### TRY IT
Set down the entries once more, exactly as given.

[Collected data]
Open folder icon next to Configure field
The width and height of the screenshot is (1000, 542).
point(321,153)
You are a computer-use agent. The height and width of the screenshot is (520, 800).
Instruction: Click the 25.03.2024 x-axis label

### OUTPUT OF THE TASK
Open folder icon next to Configure field
The width and height of the screenshot is (1000, 542).
point(321,153)
You are a computer-use agent. The height and width of the screenshot is (520, 800).
Instruction: Click the 25.03.2024 x-axis label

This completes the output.